• Listed entries:
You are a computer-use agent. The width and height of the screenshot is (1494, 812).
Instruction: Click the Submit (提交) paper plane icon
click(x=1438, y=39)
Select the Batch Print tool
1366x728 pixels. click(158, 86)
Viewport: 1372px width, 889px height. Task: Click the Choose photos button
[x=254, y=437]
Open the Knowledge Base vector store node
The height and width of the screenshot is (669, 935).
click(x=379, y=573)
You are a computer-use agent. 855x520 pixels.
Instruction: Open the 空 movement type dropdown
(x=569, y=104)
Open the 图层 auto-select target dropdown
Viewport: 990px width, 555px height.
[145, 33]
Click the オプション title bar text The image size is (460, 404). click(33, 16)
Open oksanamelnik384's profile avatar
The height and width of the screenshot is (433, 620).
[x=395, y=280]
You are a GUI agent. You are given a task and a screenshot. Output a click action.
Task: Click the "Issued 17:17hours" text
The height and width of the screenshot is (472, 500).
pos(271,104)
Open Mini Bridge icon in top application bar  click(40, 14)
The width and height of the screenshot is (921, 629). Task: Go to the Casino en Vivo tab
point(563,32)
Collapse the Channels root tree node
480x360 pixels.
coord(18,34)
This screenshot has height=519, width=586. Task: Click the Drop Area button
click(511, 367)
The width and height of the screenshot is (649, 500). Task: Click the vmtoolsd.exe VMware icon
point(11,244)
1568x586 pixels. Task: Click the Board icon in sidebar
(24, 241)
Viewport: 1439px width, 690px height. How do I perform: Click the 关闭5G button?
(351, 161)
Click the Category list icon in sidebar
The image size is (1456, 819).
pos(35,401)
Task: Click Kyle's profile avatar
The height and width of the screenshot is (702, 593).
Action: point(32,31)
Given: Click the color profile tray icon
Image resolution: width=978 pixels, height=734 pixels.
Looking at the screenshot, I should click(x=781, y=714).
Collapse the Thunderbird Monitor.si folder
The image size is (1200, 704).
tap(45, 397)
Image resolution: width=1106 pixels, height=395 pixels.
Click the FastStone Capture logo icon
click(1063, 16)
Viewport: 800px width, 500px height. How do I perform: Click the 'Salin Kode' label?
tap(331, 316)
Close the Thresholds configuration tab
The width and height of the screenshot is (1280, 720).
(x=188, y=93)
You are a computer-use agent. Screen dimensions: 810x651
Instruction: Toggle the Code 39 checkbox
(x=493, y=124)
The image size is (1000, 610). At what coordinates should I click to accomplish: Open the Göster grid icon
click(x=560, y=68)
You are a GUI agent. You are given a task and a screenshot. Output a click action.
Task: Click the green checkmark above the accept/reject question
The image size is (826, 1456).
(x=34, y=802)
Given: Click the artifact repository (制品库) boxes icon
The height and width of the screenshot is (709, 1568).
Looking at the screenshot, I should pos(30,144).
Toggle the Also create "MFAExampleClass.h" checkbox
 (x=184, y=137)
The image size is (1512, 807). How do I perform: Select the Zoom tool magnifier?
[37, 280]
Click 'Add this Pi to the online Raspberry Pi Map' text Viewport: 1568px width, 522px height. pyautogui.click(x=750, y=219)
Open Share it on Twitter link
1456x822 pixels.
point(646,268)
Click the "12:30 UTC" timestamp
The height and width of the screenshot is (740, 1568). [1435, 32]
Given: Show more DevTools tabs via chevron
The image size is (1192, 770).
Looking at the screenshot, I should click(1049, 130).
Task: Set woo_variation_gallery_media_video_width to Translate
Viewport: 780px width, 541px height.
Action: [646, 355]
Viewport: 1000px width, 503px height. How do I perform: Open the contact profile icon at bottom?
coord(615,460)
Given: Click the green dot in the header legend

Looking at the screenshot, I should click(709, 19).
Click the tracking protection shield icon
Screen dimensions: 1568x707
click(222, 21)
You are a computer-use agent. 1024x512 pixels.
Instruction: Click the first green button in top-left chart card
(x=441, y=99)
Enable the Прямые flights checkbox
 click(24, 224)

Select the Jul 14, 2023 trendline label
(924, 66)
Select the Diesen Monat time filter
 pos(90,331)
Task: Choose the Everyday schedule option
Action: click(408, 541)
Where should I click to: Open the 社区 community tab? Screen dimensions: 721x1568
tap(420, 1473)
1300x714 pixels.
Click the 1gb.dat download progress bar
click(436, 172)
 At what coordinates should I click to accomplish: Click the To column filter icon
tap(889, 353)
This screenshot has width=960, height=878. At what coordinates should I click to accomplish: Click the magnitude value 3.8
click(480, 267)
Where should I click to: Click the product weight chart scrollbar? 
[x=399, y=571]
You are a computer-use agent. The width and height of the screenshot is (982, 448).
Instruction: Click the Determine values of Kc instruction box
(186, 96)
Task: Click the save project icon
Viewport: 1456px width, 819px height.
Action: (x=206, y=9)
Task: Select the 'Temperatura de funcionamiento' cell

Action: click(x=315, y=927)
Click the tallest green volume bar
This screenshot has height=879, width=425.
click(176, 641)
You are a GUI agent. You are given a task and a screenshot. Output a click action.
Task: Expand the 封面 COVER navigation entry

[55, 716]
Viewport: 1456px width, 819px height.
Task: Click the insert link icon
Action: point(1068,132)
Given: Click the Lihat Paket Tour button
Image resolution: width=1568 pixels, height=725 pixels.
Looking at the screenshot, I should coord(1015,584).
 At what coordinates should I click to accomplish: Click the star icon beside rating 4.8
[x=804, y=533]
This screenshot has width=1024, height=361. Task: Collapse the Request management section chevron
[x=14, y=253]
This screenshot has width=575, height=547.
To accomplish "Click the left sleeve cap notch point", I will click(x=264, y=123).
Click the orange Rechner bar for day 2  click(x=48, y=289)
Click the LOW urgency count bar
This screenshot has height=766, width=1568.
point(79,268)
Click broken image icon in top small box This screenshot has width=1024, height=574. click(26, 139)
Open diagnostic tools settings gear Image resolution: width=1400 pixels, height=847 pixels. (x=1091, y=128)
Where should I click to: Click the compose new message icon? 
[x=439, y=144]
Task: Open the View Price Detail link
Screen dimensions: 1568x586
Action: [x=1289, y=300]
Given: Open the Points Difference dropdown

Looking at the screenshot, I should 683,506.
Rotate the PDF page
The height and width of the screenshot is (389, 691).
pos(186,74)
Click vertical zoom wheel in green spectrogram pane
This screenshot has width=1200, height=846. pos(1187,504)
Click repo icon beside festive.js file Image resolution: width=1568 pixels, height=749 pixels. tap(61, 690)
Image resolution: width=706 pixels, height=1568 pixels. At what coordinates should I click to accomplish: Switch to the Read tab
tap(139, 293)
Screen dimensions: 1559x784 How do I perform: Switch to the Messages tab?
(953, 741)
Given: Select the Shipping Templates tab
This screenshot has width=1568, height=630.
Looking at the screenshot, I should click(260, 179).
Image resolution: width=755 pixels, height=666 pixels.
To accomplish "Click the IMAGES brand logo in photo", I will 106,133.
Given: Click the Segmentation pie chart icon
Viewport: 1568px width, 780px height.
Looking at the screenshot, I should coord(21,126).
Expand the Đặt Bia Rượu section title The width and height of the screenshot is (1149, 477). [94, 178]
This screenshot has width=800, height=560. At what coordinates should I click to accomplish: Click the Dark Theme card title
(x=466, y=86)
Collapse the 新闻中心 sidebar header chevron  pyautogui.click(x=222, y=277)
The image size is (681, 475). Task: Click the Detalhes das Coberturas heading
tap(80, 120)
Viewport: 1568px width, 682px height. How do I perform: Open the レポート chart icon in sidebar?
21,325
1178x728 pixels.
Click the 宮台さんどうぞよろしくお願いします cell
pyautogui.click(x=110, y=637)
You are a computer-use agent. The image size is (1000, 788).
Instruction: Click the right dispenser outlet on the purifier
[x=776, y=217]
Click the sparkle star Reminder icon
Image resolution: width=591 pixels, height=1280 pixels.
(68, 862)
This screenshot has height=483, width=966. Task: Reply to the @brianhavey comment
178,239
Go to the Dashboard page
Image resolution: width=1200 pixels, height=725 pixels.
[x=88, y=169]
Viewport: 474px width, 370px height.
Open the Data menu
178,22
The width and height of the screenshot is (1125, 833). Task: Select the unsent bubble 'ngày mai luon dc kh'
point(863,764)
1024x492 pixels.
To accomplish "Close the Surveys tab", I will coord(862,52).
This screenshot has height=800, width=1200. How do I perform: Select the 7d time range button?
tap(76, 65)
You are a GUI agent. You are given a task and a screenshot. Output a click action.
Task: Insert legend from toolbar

• Set problem: Turn the stretch of records from the start through the line containing "pos(271,104)" into a Markdown table with the columns Row and Line, giving each line its own numbered row and leaving out blank lines.

• Solution for this exercise:
| Row | Line |
|---|---|
| 1 | You are a computer-use agent. The width and height of the screenshot is (1494, 812). |
| 2 | Instruction: Click the Submit (提交) paper plane icon |
| 3 | click(x=1438, y=39) |
| 4 | Select the Batch Print tool |
| 5 | 1366x728 pixels. click(158, 86) |
| 6 | Viewport: 1372px width, 889px height. Task: Click the Choose photos button |
| 7 | [x=254, y=437] |
| 8 | Open the Knowledge Base vector store node |
| 9 | The height and width of the screenshot is (669, 935). |
| 10 | click(x=379, y=573) |
| 11 | You are a computer-use agent. 855x520 pixels. |
| 12 | Instruction: Open the 空 movement type dropdown |
| 13 | (x=569, y=104) |
| 14 | Open the 图层 auto-select target dropdown |
| 15 | Viewport: 990px width, 555px height. |
| 16 | [145, 33] |
| 17 | Click the オプション title bar text The image size is (460, 404). click(33, 16) |
| 18 | Open oksanamelnik384's profile avatar |
| 19 | The height and width of the screenshot is (433, 620). |
| 20 | [x=395, y=280] |
| 21 | You are a GUI agent. You are given a task and a screenshot. Output a click action. |
| 22 | Task: Click the "Issued 17:17hours" text |
| 23 | The height and width of the screenshot is (472, 500). |
| 24 | pos(271,104) |